** DIRECTIONS FOR THIS TASK **
Answer with the exact lines of the following material from the one containing "Qui sommes nous ? (128, 801)" through the one containing "Aller au contenu (56, 8)", both end lines included.

** RECORD SET **
____________________
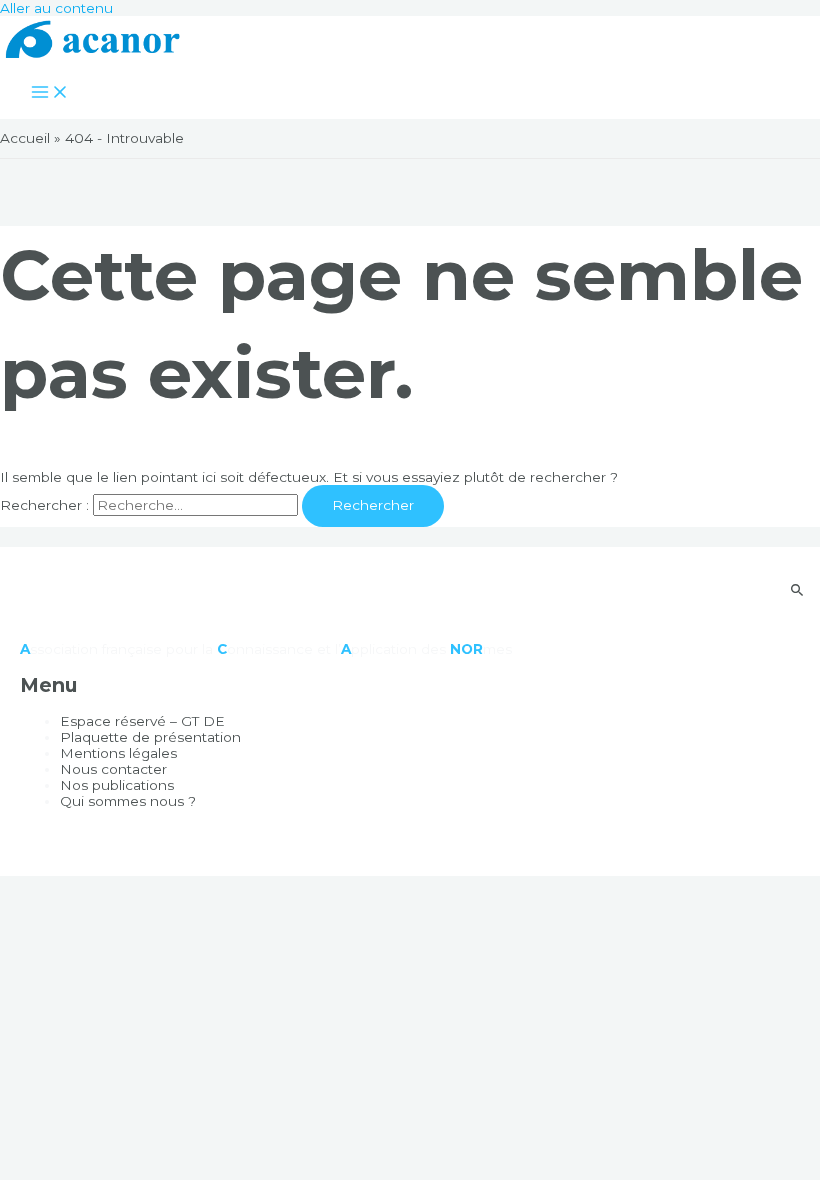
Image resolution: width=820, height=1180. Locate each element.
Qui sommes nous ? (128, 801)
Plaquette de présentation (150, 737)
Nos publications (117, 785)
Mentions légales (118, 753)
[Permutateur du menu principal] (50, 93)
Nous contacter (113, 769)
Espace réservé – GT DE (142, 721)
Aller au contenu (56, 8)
____________________
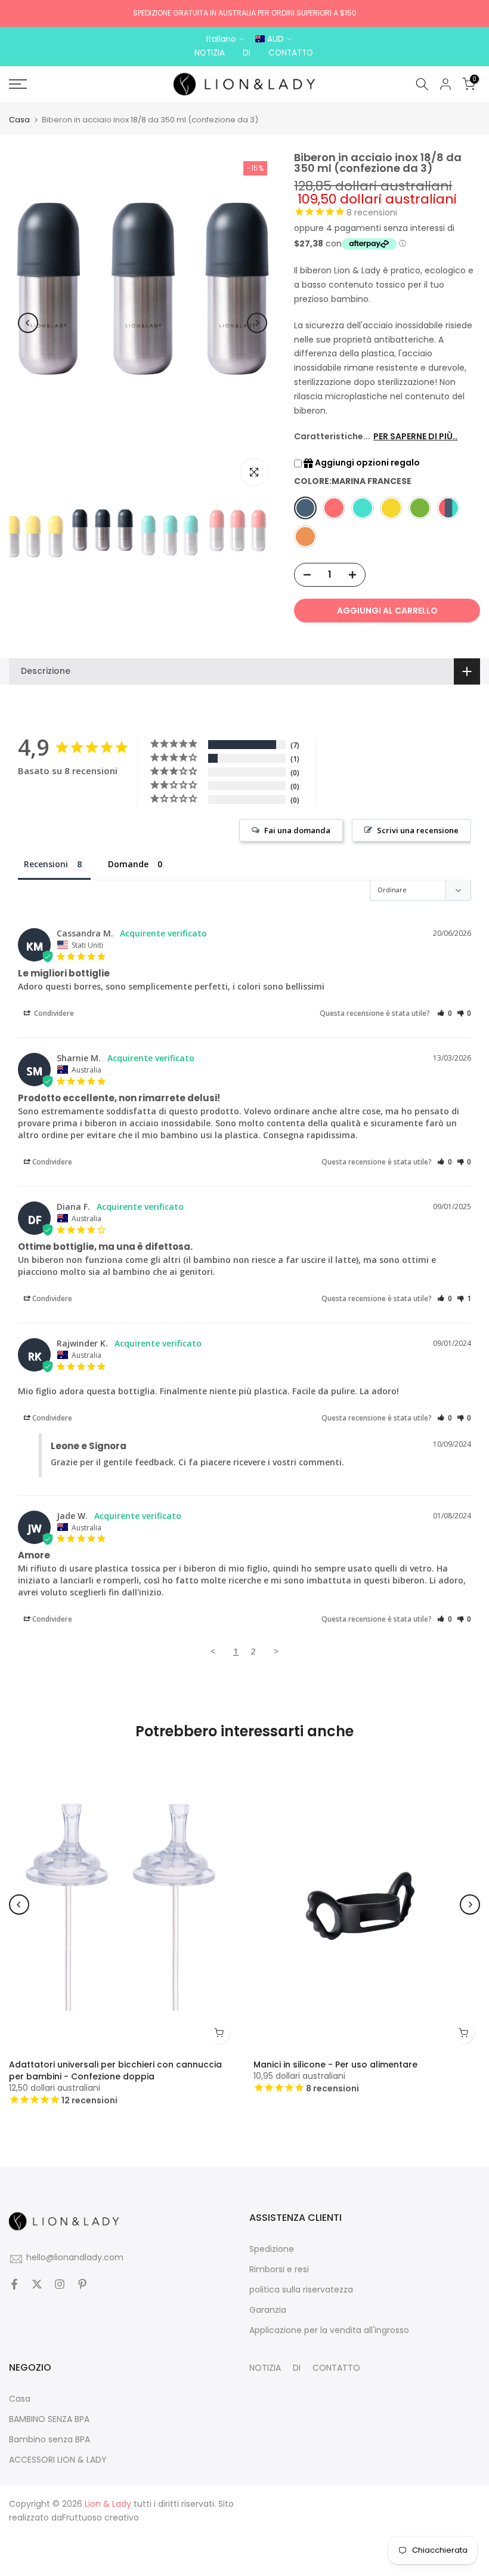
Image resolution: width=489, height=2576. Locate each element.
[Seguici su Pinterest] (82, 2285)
____________________
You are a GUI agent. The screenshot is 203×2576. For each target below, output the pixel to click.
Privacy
____________________
** RESPONSE **
Qui sommes nous ? (128, 801)
Plaquette de présentation (150, 737)
Nos publications (117, 785)
Mentions légales (118, 753)
[Permutateur du menu principal] (50, 93)
Nous contacter (113, 769)
Espace réservé – GT DE (142, 721)
Aller au contenu (56, 8)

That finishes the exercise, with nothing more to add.